2.2 Servlet data acquisition
After password modification, Servlet reuse is realized in UserServlet, and an additional pwdModify can be added
public class UserServlet extends HttpServlet {
// Servlet reuse, UserServlet not only changes the password, but also adds, deletes, changes and queries
// How to execute multiple methods in a doGet?
@Override
protected void doGet(HttpServletRequest req, HttpServletResponse resp) throws ServletException, IOException {
String method = req.getParameter("method");
if("savepwd".equals(method)){
this.updatePwd(req, resp);
}else if("pwdmodify".equals(method)){
this.pwdModify(req, resp);
}
}
...
// Use the old password in the Session for authentication
public void pwdModify(HttpServletRequest req, HttpServletResponse resp) throws IOException {
// Get user from Session
Object object = req.getSession().getAttribute(Constants.USER_SESSION);
// Get the oldpassword parameter passed from the front end
String oldpassword = req.getParameter("oldpassword");
// Use Map to save the value of result
Map<String, String> resultMap = new HashMap<String, String>();
if(object == null){ // The user cannot be obtained, and the Session is invalid (set the Session expiration time)
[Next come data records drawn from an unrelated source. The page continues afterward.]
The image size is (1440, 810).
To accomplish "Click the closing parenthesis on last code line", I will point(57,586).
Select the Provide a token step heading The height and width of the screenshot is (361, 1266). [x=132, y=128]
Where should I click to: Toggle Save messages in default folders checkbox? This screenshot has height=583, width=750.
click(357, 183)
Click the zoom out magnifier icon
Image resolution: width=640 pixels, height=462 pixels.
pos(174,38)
// Return value agreed with the front end
resultMap.put("result","sessionerror");
}else if(StringUtils.isNullOrEmpty(oldpassword)){ //The old password is empty. Both the front end and the back end should be verified
resultMap.put("result","error");
}else{
// Get old password
String userPassword = ((User) object).getUserPassword();
if( userPassword.equals(oldpassword)){ //The old password was entered correctly
resultMap.put("result","true");
}else{ //Old password input error
resultMap.put("result","false");
}
}
// Format response data
resp.setContentType("application/json");
PrintWriter writer = resp.getWriter();
// JSON tool class of JSONArray Ali, where Map is converted to JSON
writer.write(JSONArray.toJSONString(resultMap));
writer.flush(); // ?
writer.close();
}
}
3. Summary
Process: the front end sends a request through AJAX, carries the pwdmodify parameter, tells the Servlet to use the pwdModify() method, and sends a JSON data containing the result value to the front end (converts the Map into JSON using JSONArray), and the front end judges the result value and performs corresponding operations.
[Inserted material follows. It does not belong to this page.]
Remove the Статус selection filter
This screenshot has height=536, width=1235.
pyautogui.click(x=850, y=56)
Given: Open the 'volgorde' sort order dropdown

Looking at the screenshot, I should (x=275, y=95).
Note: Tomcat can't find the jar package imported by Mavne. There should be two solutions
- Directly copy a copy of the jar package imported from the Mavne project from External Libraries to the lib folder under Tomcat.
- In the Artifacts option of project structtrue, put all jar packages into / WEB-INF / lib.
It's useful to see the end of AJAX at first, but I still need to study JSON 🤔.